The urban forester Cecil Konijnendijk recently suggested a 3-30-300 rule of thumb for urban forestry and urban greening – every citizen should be able to see at least three trees (of a decent size) from their home, have 30% tree-canopy cover in their neighbourhood and not live more than 300 metres from a park or green space.
Prof Mark Nieuwenhuijsen from the Barcelona-based research institute ISGlobal, who was not involved in the Belgian study, said: “GPs are often overburdened with patient visits. Lowering air pollution and increasing tree cover may be an effective way to reduce their workload.
“Based on these results, we need more, not fewer initiatives, like Barcelona’s Superblocks. Political pressure to reverse urban planning initiatives that reduce air pollution and increase tree cover seem ridiculous.”
The Belgian study only looked at part of the health costs from air pollution. It did not include the impacts on young children, including childhood asthma, and in old age.

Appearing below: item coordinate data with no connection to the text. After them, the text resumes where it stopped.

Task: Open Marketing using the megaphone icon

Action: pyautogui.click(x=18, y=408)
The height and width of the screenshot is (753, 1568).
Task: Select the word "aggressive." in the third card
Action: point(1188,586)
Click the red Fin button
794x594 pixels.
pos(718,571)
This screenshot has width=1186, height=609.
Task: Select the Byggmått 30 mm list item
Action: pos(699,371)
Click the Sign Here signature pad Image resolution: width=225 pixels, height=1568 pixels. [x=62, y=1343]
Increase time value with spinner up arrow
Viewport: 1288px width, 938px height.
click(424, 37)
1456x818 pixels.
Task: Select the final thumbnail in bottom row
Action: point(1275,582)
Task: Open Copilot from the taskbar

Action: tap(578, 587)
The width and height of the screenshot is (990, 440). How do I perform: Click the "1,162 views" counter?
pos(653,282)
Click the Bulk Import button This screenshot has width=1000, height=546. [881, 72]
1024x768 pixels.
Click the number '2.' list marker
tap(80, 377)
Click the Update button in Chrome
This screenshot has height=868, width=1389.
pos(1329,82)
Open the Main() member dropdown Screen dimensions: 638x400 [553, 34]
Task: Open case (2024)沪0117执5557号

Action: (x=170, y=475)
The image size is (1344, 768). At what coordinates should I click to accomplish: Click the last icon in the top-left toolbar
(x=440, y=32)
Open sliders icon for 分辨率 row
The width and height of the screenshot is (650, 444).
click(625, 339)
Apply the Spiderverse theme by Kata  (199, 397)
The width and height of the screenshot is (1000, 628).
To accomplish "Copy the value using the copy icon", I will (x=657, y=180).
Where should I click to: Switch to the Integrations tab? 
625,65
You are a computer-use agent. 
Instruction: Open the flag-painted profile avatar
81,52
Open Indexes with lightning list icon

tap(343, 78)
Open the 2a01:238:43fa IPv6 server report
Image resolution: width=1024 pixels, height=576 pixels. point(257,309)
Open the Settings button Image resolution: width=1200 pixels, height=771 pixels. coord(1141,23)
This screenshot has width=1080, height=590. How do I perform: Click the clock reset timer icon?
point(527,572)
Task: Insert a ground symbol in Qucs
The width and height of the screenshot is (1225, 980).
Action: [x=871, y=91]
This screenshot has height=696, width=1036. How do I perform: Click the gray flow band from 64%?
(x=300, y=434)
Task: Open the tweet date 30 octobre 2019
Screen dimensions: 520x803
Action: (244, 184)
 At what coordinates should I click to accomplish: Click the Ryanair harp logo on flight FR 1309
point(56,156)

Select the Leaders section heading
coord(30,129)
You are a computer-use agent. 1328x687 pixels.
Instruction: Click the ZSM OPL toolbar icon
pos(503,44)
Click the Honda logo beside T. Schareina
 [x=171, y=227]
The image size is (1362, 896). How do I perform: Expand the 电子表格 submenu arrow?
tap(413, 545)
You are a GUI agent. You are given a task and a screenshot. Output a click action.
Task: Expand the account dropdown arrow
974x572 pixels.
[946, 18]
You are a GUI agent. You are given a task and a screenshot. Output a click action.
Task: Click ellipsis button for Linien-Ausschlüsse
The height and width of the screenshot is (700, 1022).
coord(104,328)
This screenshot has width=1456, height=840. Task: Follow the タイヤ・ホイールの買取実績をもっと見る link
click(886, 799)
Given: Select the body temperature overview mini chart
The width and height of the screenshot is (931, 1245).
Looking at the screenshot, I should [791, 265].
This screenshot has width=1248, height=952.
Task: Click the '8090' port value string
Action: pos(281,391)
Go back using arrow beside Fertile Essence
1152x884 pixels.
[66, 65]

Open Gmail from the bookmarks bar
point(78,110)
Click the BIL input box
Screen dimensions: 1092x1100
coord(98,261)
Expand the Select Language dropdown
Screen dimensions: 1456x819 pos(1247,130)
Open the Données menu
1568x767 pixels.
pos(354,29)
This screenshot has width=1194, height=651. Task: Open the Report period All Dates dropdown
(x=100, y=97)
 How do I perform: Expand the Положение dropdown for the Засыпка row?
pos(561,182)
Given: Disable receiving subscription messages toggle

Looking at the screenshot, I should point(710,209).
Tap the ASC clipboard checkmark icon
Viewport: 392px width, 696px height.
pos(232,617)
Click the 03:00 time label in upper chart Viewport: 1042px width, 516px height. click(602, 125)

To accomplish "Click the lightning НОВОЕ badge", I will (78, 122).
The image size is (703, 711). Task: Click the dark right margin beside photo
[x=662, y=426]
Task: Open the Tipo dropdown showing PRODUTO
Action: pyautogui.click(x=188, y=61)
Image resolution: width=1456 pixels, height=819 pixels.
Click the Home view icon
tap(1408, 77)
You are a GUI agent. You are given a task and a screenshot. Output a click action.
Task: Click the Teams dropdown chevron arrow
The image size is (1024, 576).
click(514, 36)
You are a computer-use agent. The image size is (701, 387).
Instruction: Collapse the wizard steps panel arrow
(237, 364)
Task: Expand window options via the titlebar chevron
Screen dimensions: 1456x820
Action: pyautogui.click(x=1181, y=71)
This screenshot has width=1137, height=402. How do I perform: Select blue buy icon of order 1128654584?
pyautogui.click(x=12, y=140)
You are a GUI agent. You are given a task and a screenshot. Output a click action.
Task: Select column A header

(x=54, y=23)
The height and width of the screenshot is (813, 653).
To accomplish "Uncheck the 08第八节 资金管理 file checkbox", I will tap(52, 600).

There is strong and growing evidence that air pollution affects our health from pre-birth, as children develop and grow, and also at the end of our lives.
One of the most important developments in air pollution research over the last 10 years has been associations between air pollution and brain health. This includes cognition and attention in children, mental illness in adults and dementia at the end of our lives.
Published in 2022, a previous study by the insurer analysed incapacity and long-term sickness from work due to mental health. In Belgium, about one in four cases of incapacity are related to mental health conditions and these have become the biggest driver of the increase in work incapacity benefit payments. The study found links between short periods of high air pollution and the onset of long periods of time off work for mental health problems.